# [Stated exercise]
Please extract the part of the records that opens with the line containing "Given: Open the Help menu" and closes with the line containing "Looking at the screenshot, I should coord(140,46).", copying every line in that span without changes.

--- START OF Records for this task ---

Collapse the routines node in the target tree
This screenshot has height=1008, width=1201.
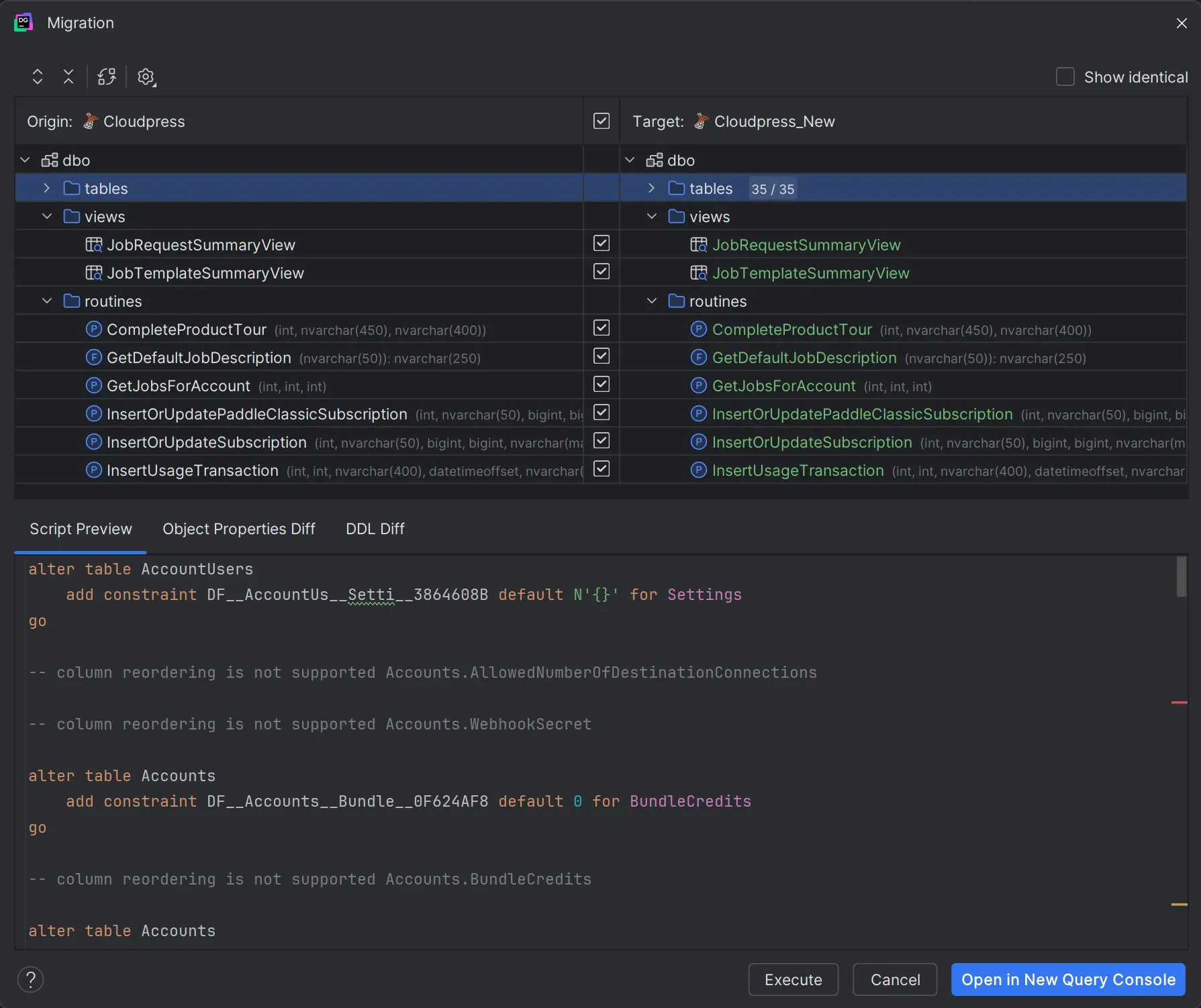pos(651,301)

--- END OF Records for this task ---
--- START OF Records for this task ---

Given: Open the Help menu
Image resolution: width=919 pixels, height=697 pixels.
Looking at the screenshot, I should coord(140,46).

--- END OF Records for this task ---
--- START OF Records for this task ---

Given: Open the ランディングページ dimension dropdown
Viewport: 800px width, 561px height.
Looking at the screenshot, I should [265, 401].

--- END OF Records for this task ---

# [Exercise response]
Given: Open the Help menu
Image resolution: width=919 pixels, height=697 pixels.
Looking at the screenshot, I should coord(140,46).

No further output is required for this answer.